Luxleaks, UBS, Mediator : les affaires récentes impliquant des salariés qui alertent sur les agissements de leur entreprise ont eu une grande influence sur leur capacité à monter en première ligne. D'autant que les lanceurs d'alerte ont eu maille à partir avec la justice. Le résultat se lit dans le dernier baromètre du Cercle éthique des affaires, dévoilé lundi 16 janvier : seuls 25% des salariés des grandes entreprises se disent prêts à lancer une alerte s'ils apprenaient un manquement à l'éthique de la part de leur employeur. L'an dernier, dans ce même baromètre, ils étaient 46% à se déclarer prêts à monter au créneau. Les affaires judiciaires ont clairement fait l'effet d'une douche froide.

Donner l'alerte parait risqué

L'étude révèle un manque de confiance des salariés envers leur entreprise. Notamment pour garantir leur anonymat s'ils tiraient la sonnette d'alarme. Cette chute de confiance est spectaculaire : –25% par rapport à l'an dernier. Dans le même temps, et c'est logique, ils sont de plus en plus nombreux à trouver qu'il est risqué de lancer une alerte. Ils sont 87% dans ce cas, soit 23% de plus que l'an dernier, lors du précédent baromètre. Ce qui les rassurerait ? Dans l'ordre, avoir la garantie absolue que leur anonymat soit respecté, pouvoir changer de poste ou de service et que les frais d'avocat soient pris en charge.
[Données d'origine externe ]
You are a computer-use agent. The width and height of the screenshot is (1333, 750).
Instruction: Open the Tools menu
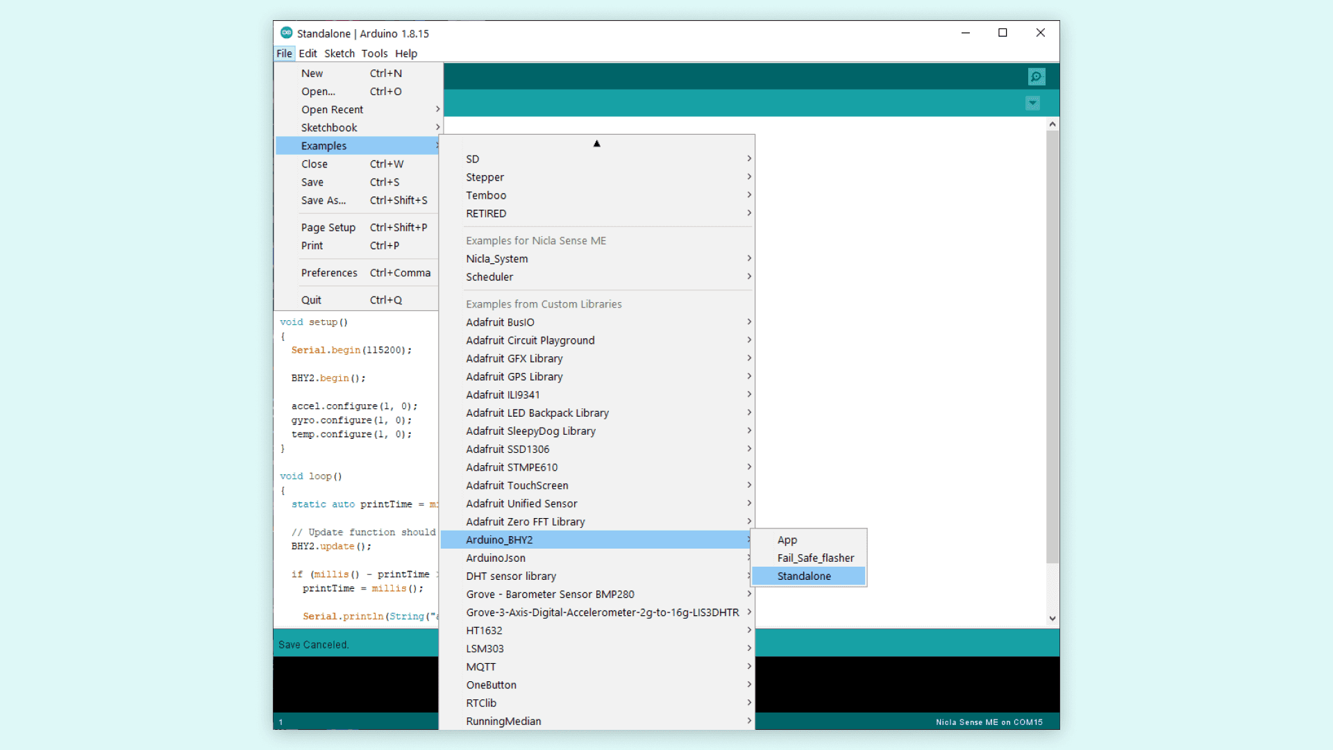(374, 53)
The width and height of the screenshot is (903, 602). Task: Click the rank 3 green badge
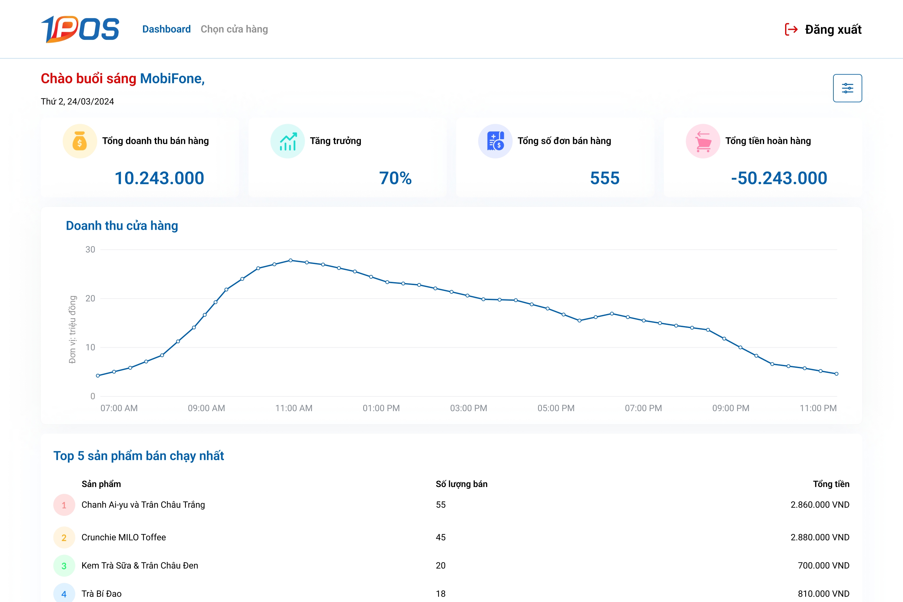[x=64, y=566]
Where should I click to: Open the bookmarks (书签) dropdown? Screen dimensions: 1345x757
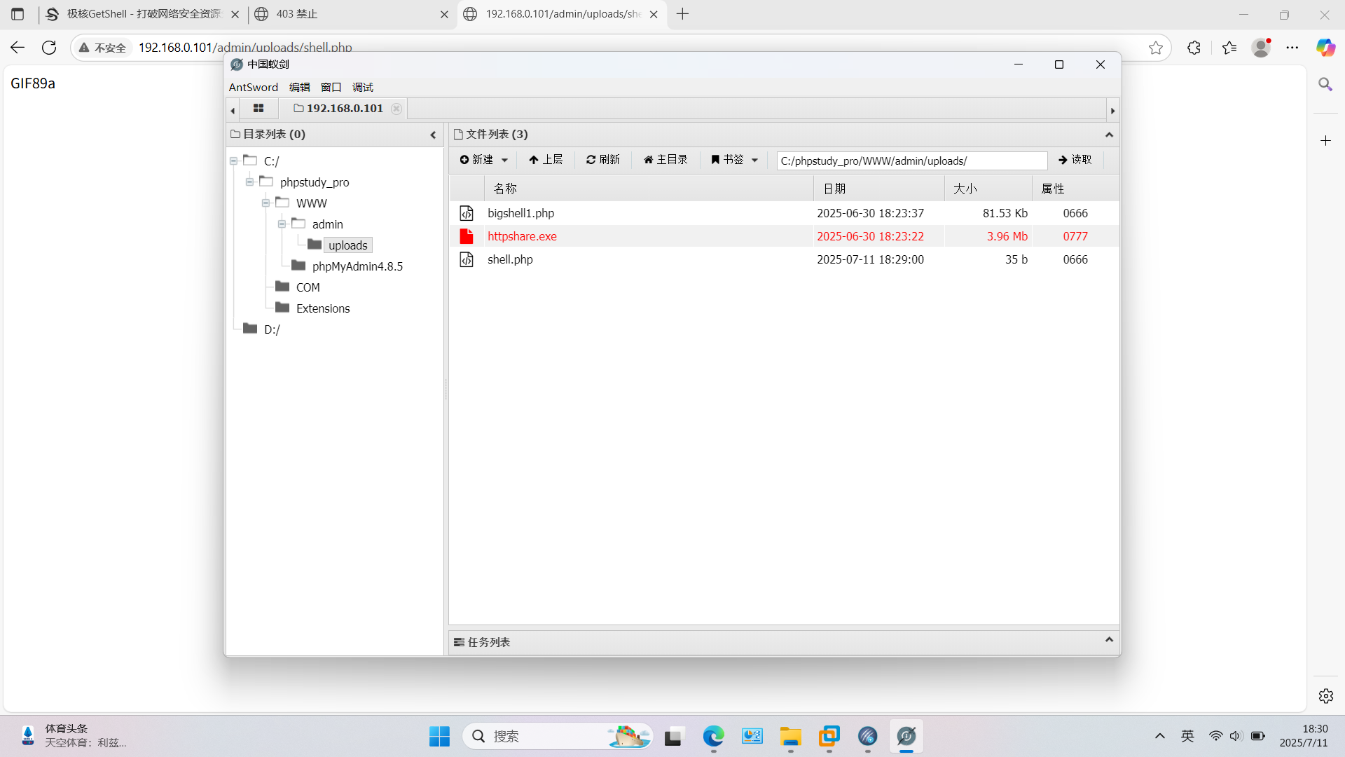coord(735,160)
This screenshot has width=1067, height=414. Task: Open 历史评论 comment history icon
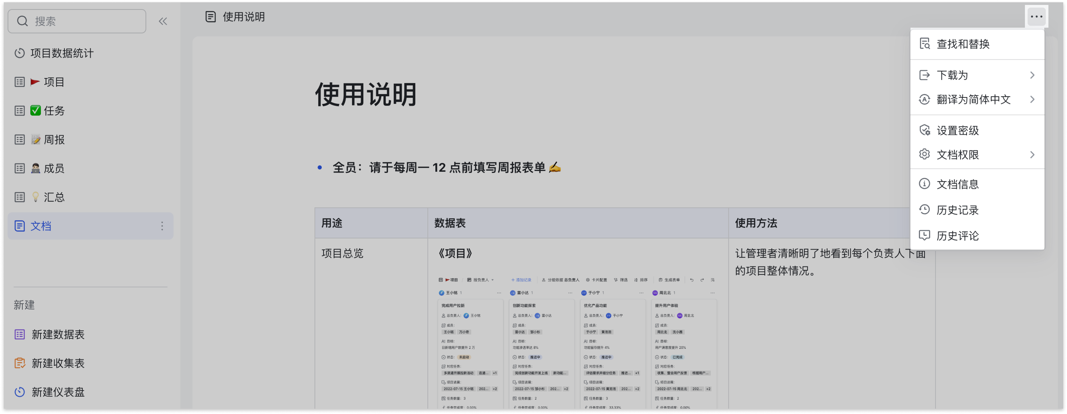pyautogui.click(x=924, y=235)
On constate cette frilosité alors que la loi Sapin 2 vient de créer un statut du lanceur d'alerte. La nouveauté, c'est qu'elle le protège, en lui garantissant justement l'anomymat. Mais dans le même temps elle lui demande d'aller d'abord dénoncer le problème à sa hiérarchie. Le Cercle éthique des affaires, qui a piloté ce baromètre, plaide pour sa part pour la généralisation dans les entreprises d'un poste baptisé directeur de l'éthique et de la conformité, que l'on peut aussi appeler déontologue. La totalité des entreprises du CAC40 en ont un, mais c'est un métier nouveau, très peu répandu dans les entreprises de taille intermédiaire et dans les PME.

En bref

Le classement des pays les plus accueillants pour les travailleurs LGBT (lesbiens, gays, bi et trans). C'est dans le nord de l'Europe qu'il fait le meilleur travailler pour ces salariés : la Norvège, suivie par la Finlande, la Belgique, l'Allemagne et la Suède. La France n'arrive qu'à la 11e place de ce classement réalisé par Expert Market.